It’s hard to follow-up the highly anticipated speech by Federal Reserve Chairman Jerome Powell on Friday, but the Jackson Hole central bankers’ symposium continued on Saturday afternoon with scheduled remarks from Reserve Bank of Australia Governor Philip Lowe.
In a way, Lowe reiterated a small part of Powell’s speech by saying that central bankers have limited ability to cushion the global economy from the headwinds of mounting political uncertainty.
“We are experiencing a period of major political shocks,” Lowe said Saturday at the Kansas City Fed’s retreat in Jackson Hole, Wyoming, citing developments in the U.S., Brexit, Hong Kong, Italy and elsewhere. “Political shocks are turning into economic shocks.”
Lowe also said that the public shouldn’t count on central bankers to bail them out if politicians keep turning up the heat.
“Monetary policy cannot deliver medium-term growth,” Lowe said. “We risk just pushing up asset prices.”
Lowe further added that infrastructure investment and structural reform in economies around the world would have much greater impact than cutting interest rates.

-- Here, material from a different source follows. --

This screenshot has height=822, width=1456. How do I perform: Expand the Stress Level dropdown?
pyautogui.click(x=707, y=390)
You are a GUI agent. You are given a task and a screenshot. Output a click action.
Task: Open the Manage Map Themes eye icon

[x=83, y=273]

But politicians are reluctant to act, he said.
He finished his speech by saying ending the political uncertainty would also bring benefits. “With these three levers stuck, the challenge we face is monetary policy is carrying too much of a burden.”
Lowe and Powell on Same Page About Monetary Policy Limits
Powell said in his speech, “Geopolitical events have been much in the news, including the growing possibility of a hard Brexit, rising tensions in Hong Kong, and the dissolution of the Italian government…Long term bond rates around the world have moved down sharply to near post-crisis lows.”

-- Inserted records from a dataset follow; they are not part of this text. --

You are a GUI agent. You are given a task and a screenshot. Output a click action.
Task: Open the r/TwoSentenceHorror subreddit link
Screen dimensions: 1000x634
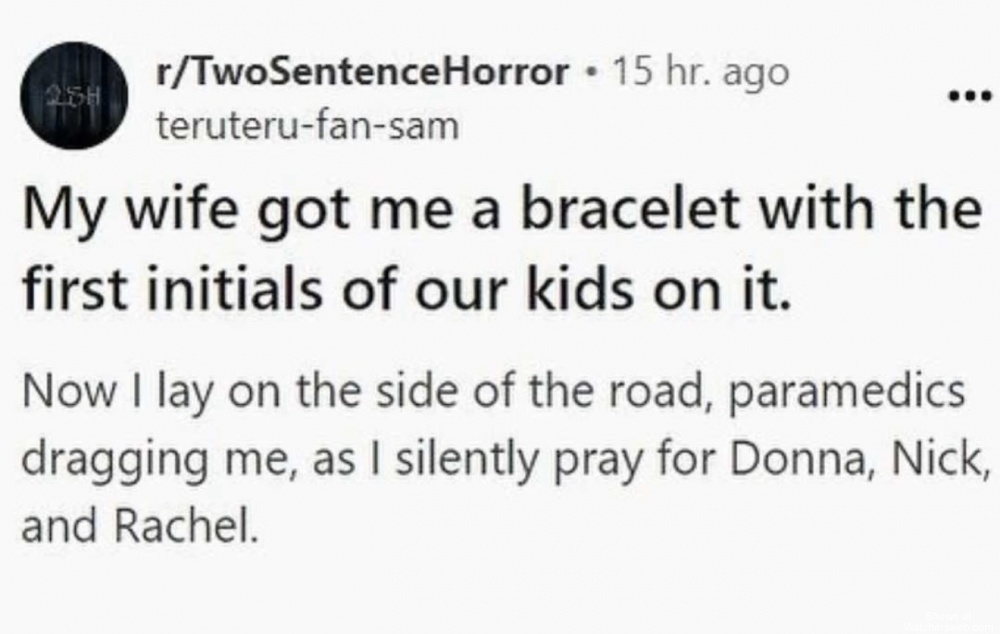364,72
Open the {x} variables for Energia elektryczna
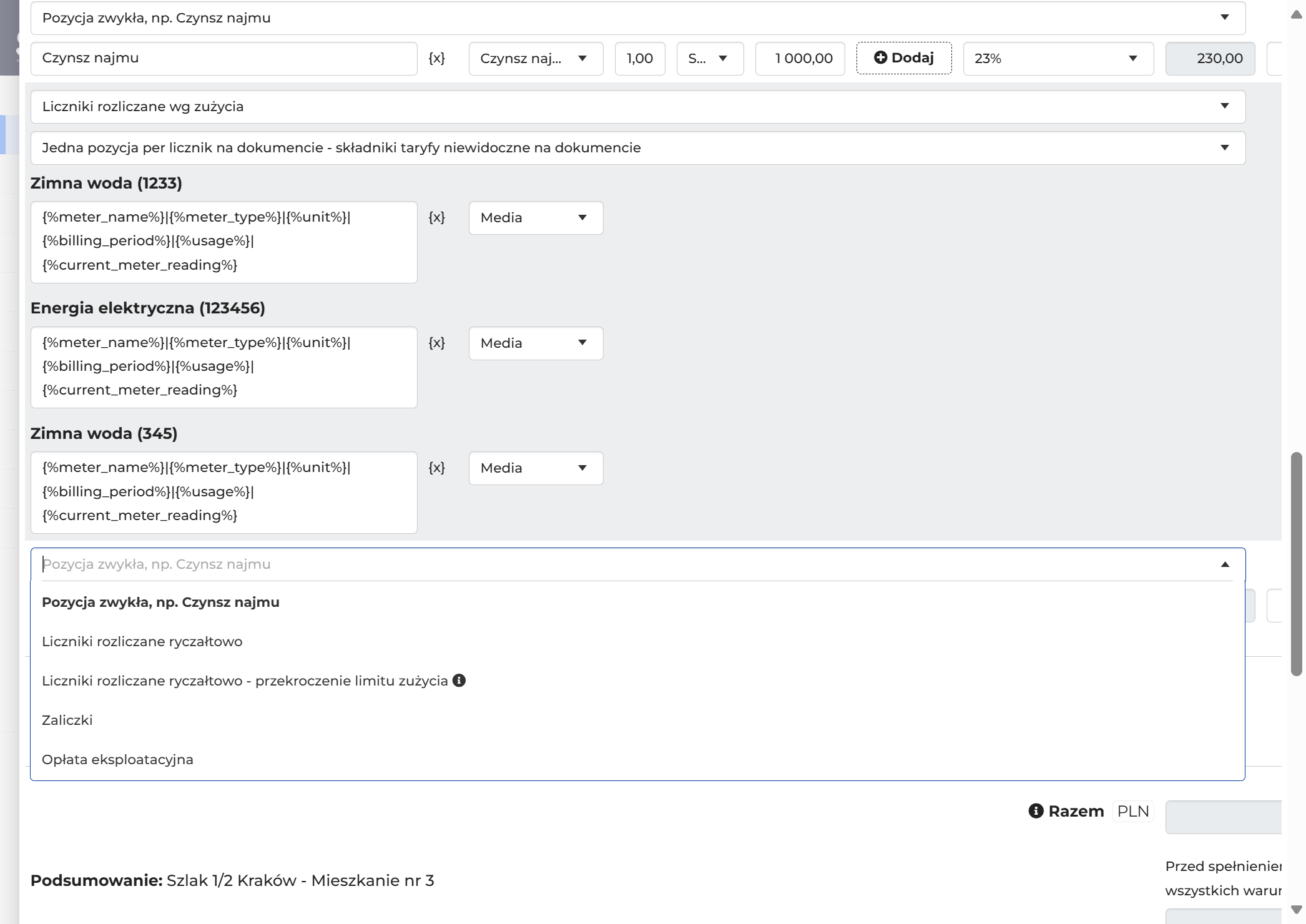Image resolution: width=1306 pixels, height=924 pixels. pyautogui.click(x=436, y=343)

Powell also talked about the challenges of supporting maximum employment and price stability in the wake of a volatile trade policy and the limits of monetary policy.
“But fitting trade policy uncertainty into this framework is a new challenge,” Powell said. “There are… no recent precedents to guide any policy response to the current situation. Moreover, while monetary policy is a powerful tool that works to support consumer spending, business investment, and public confidence, it cannot provide a settled rulebook for international trade
“We can, however, try to look through what may be passing events, focus on how trade developments are affecting the outlook, and adjust policy to promote our objectives,” he added.